• TASK DETAILS: Scan the listing below for the word "agent" and copy every line that has it.

• PROVIDED RECORDS:
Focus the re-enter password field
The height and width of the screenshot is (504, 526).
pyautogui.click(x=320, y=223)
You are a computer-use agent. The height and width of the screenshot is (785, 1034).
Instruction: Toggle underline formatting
---
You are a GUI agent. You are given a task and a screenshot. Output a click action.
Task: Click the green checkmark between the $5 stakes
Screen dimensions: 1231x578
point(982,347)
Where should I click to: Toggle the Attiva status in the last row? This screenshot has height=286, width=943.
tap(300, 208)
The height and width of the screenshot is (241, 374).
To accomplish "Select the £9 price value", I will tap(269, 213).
==
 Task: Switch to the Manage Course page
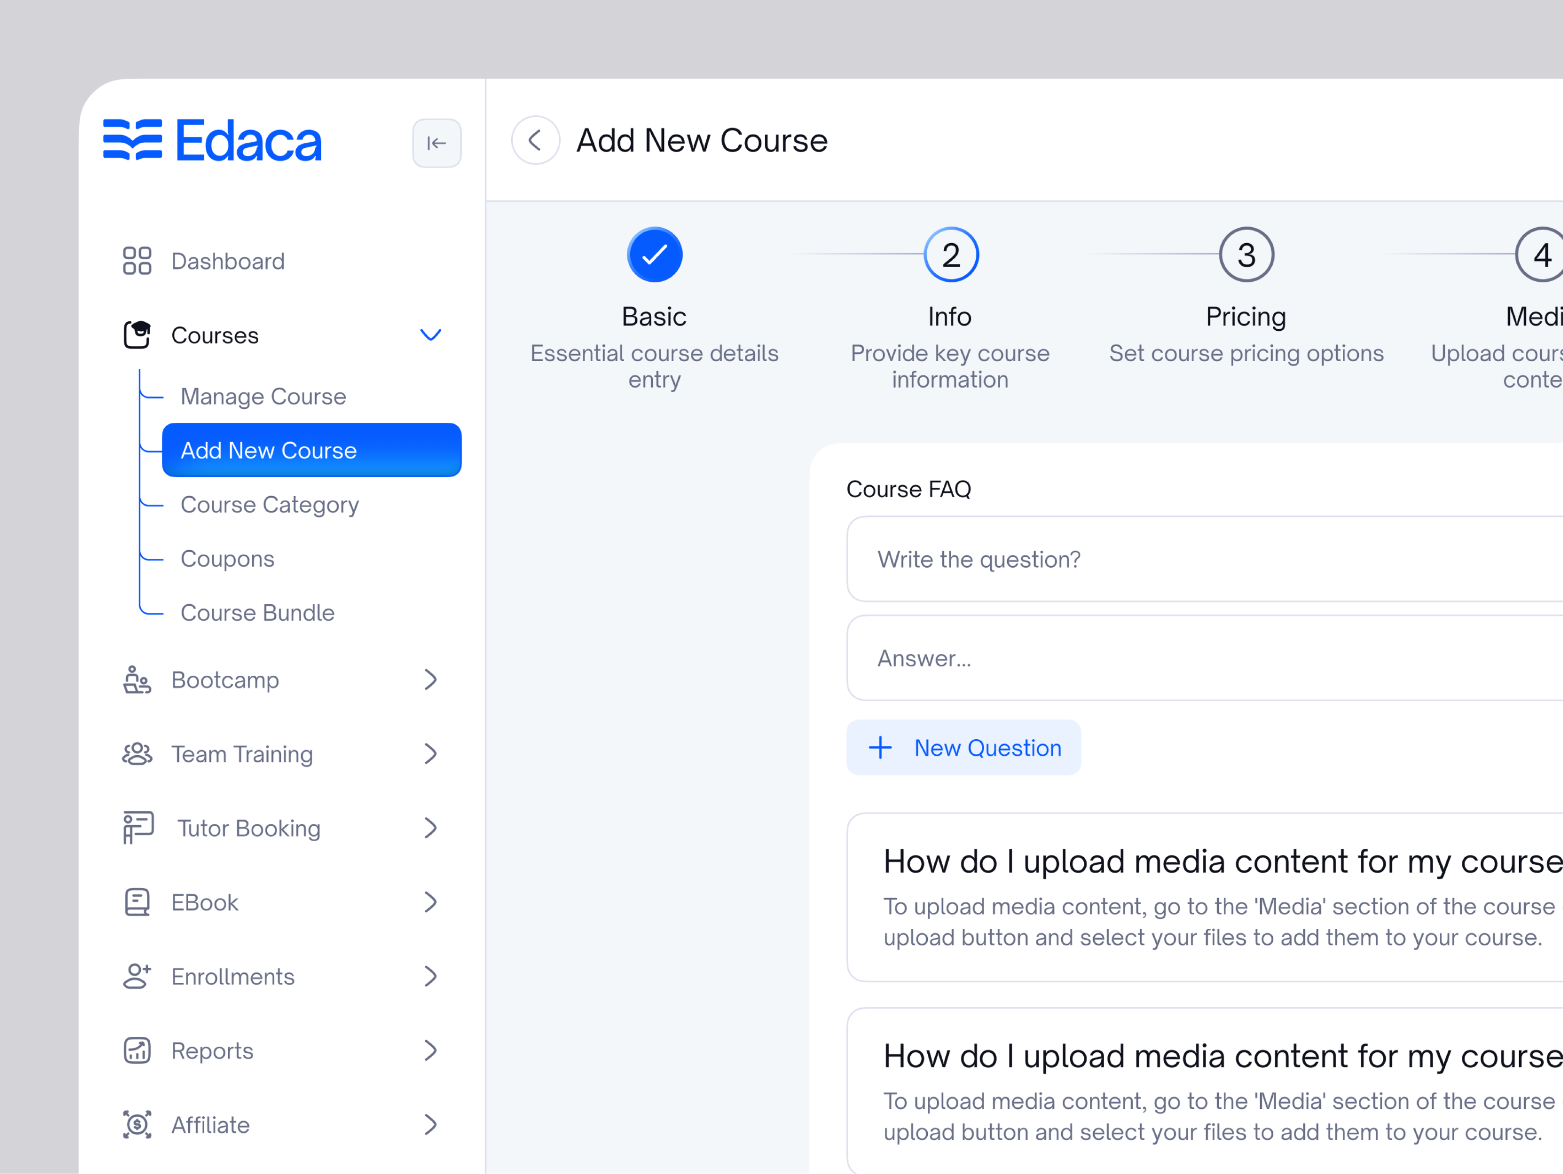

• ANSWER BELOW:
You are a computer-use agent. The height and width of the screenshot is (785, 1034).
You are a GUI agent. You are given a task and a screenshot. Output a click action.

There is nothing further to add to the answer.